Eu sei que a gente se acostuma.
Mas não devia.
A gente se acostuma a morar em apartamento de fundos e não ter outra vista que não as janelas do redor. E porque não tem vista, logo se acostuma a não olhar para fora.
E porque não olha para fora, logo se acostuma a não abrir de todo as cortinas. E porque não abre as cortinas, logo se acostuma a acender mais cedo a luz. E à medida que se acostuma, esquece o sol, o ar, esquece a amplidão.
A gente se acostuma a acordar de manhã sobressaltado porque está na hora. A tomar café correndo porque está atrasado. A comer sanduiche porque não dá tempo para almoçar. A sair do trabalho porque já é noite. A deitar cedo e dormir pesado sem ter vivido a vida.
A gente se acostuma a abrir o jornal e a ler sobre a guerra. E aceitando a guerra, aceita os mortos e que haja número para os mortos. E, aceitando os números, não acredita nas negociações de paz. E, não aceitando as negociações de paz, aceita ter todo o dia, o dia a dia da gerra, dos números de longa duração
A gente se acostuma a esperar o dia inteiro a ouvir no telefone: hoje não posso ir. A sorrir para as pessoas sem receber um sorriso de volta. A ser ignorado quando precisa tanto ser visto.

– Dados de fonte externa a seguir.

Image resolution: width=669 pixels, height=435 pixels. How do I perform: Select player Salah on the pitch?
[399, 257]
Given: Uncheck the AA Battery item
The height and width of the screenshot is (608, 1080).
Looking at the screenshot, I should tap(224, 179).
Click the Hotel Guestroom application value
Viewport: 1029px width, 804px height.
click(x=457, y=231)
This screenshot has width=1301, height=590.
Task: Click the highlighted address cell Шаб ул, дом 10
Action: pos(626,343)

A gente se acostuma a pagar por tudo o que se deseja e o de que se necessita. E a lutar para ganhar o dinheiro com o que pagar. E a ganhar menos do que precisa. E a fazer fila para pagar. E a pagar mais do que as coisas valem. E saber que cada vez pagará mais. E a procurar mais trabalho para ganhar mais dinheiro, para ter com que pagar nas filas em que se cobra.

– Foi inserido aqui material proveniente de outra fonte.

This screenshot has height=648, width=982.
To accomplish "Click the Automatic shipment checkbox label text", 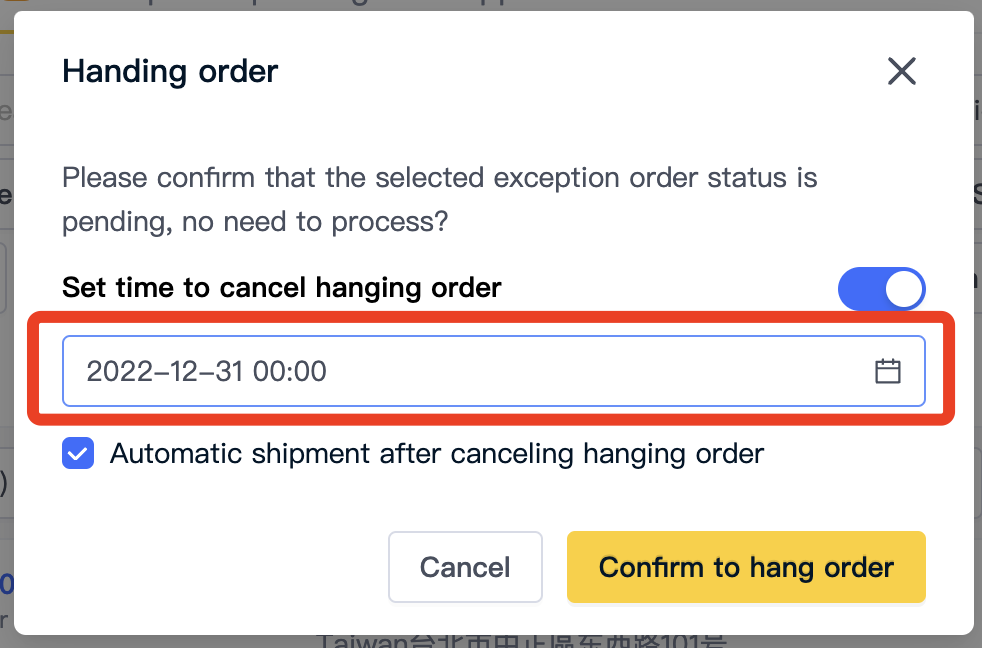I will click(x=437, y=453).
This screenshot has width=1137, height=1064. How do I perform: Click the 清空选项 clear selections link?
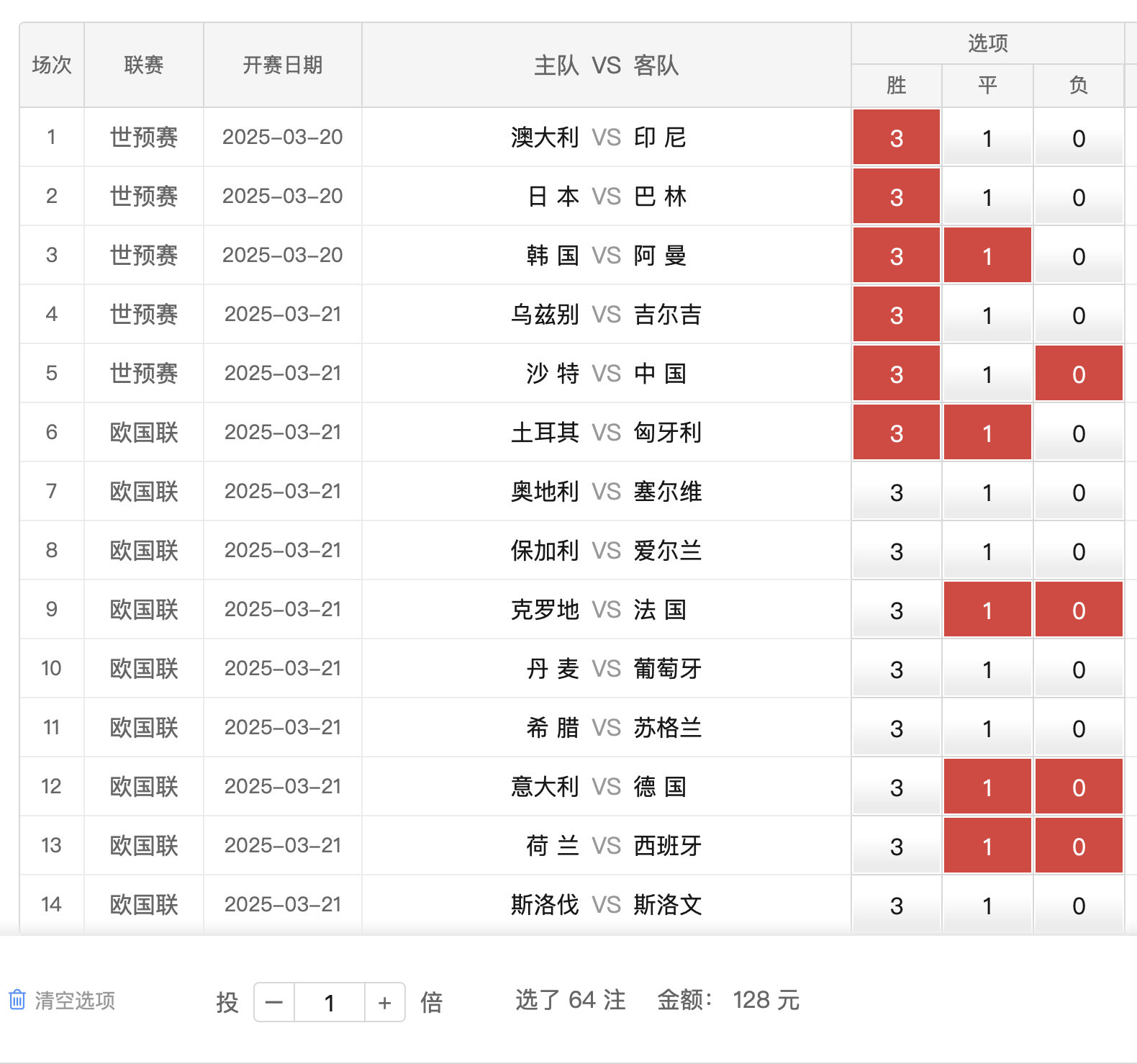tap(75, 1001)
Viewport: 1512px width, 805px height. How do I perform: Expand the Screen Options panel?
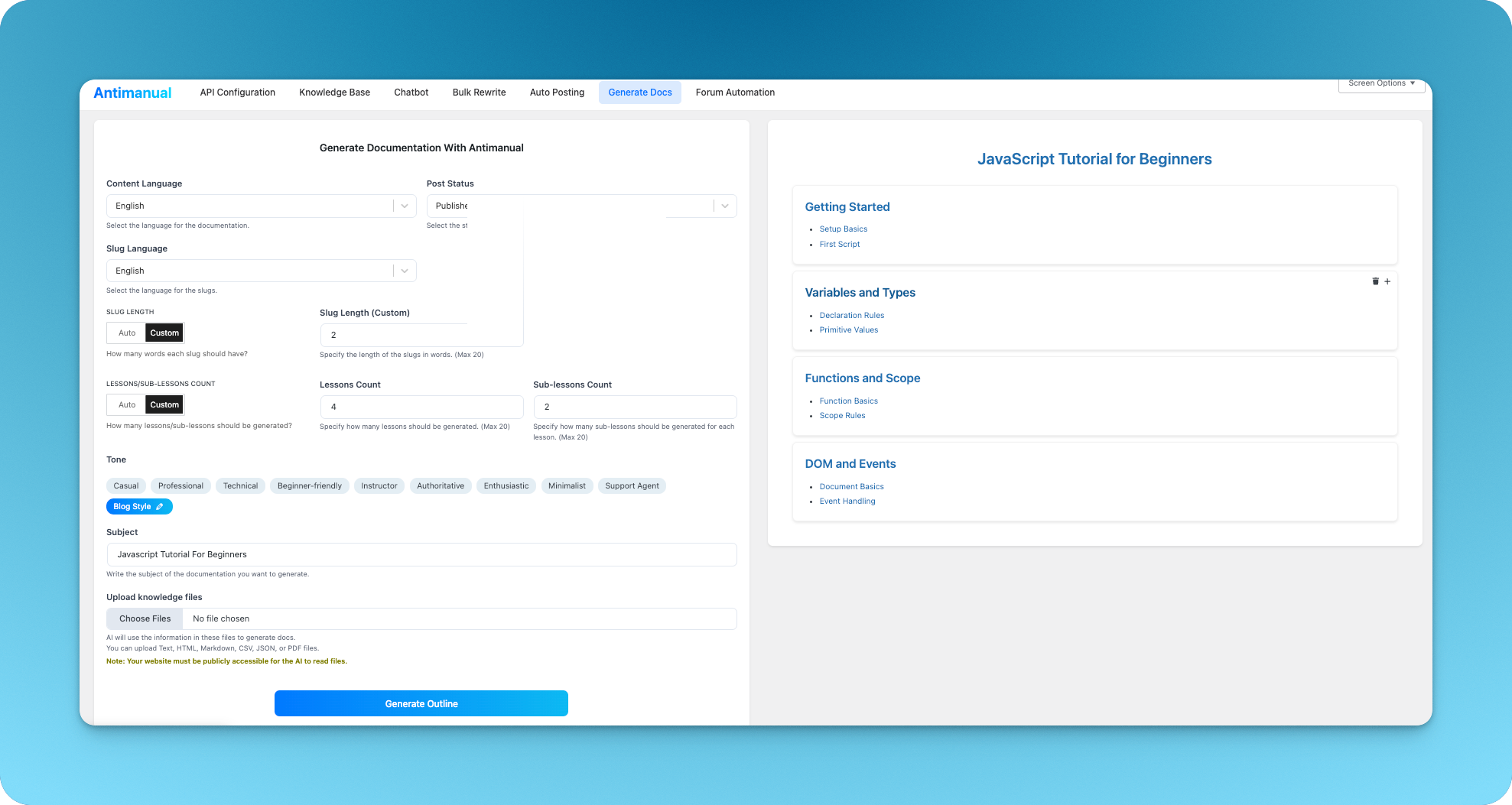pos(1380,84)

A gente se acostuma a andar na rua e ver cartazes. a abrir revistas e ver anúncios. A ligar a televisão e assistir comerciais. A ir ao cinema e engolir publicidade. A ser enganado, induzido, conduzido, desnorteado, lançado na infindável catarata dos produtos.
A gente se acostuma à poluição. A salas fechadas de ar condicionado e cheiro de cigarro. À luz artificial de ligeiro tremor. ao choque que os olhos levam na luz natural. Às bactérias da água potável. À contaminação da água do mar. À lenta morte dos rios.
Se acostuma a não ouvir passarinhos, a não ter galo na madrugada, a temer a hidrofobia dos cães, a não colher fruta do pé, a não ter sequer uma planta.
A gente se acostuma a coisas demais, para não sofrer. Em doses pequenas, tentando não perceber, vai afastando uma dor aqui, um ressentimento ali, uma revolta acolá.
Se a praia contaminada, a gente molha só os pés e sua no resto do corpo, conformado. Se o trabalho está duro, a gente se consola pensando no final de semana. E se no fim de semana não há muito o que fazer, a gente vai dormir cedo e fica satisfeito porque, afinal, está sempre com o sono atrasado.
Se acostuma a não ter que se ralar na aspereza, para preservar a pele.
Acostuma a evitar feridas, sangramentos, para esquivar-se da faca e baioneta, para poupar o peito.
A gente se acostuma para poupar a vida. Que aos poucos se gasta e que, gasta de tanto se acostumar, se perde de si mesma.